One week from now, women take over SAM, as the city of Seattle celebrates women artists. The exhibitions Elles: Women Artists from the Centre Pompidou, Paris and Elles: SAM—Singular Works by Seminal Women Artists debut to the public on 11 October, but this is only the most recent expression of the museum’s—and city’s—commitment to women artists.
In 1962, in the Fine Arts Pavilion of the World’s Fair, women were nearly invisible. In Masterpieces of Art, Art Since 1950: American and Art Since 1950: International, of the 199 European and American artists represented, only seven were women. The story was entirely different in Northwest Art Today – Adventures in Art. In this show of regional artists, ten out of 86 artists were women. One of these women was Kathleen Gemberling Adkison (Kathleen Gemberling in 1962).
A Spokane artist with wide-ranging interests, Gemberling Adkison was emblematic of the Northwest arts scene in the early 1960s. Known for her dreamy snippets of landscape, as if seen through our famous mist of rain, she was originally a student of Mark Tobey’s. Living in an area more accepting of women artists was a boon for Gemberling Adkison’s career. She, and her female peers, did not have to struggle in obscurity like many women artists in New York and other cities—in Seattle, women were fully accepted participants in the arts scene.
Her painting included in Northwest Art Today was a departure from her early work, and this increase in attention prompted her to an equal increase in ambition. Like Seattle itself, Kathleen Gemberling Adkison used the World’s Fair to process new styles, artists and philosophies.

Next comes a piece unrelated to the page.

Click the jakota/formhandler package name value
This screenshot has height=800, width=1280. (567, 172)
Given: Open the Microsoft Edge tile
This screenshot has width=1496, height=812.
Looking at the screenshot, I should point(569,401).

Gemberling Adkison visited the Fair regularly, relishing her first in-person exposure to work by Hans Hofmann, Helen Frankenthaler, Sam Francis, and others. Her work from 1962 onward was visibly informed by the aesthetics, process and visual language of abstract expressionism— the exposure provided by the World’s Fair laid a path to a new style for this artist, who was liberated from her earlier, literal interpretations of nature. Her mature, abstract canvases (such as Verdant Winter) provide layers of reference, from moss and granite, to Hofmann and Frankenthaler.
The World’s Fair left the city of Seattle, its artists and its arts institutions forever changed. It heralded a new era in the arts and culture of this city. The Seattle Art Museum is proud to have taken part in the Fair, and is pleased to have used SAMart this past month to present a look back (and forward).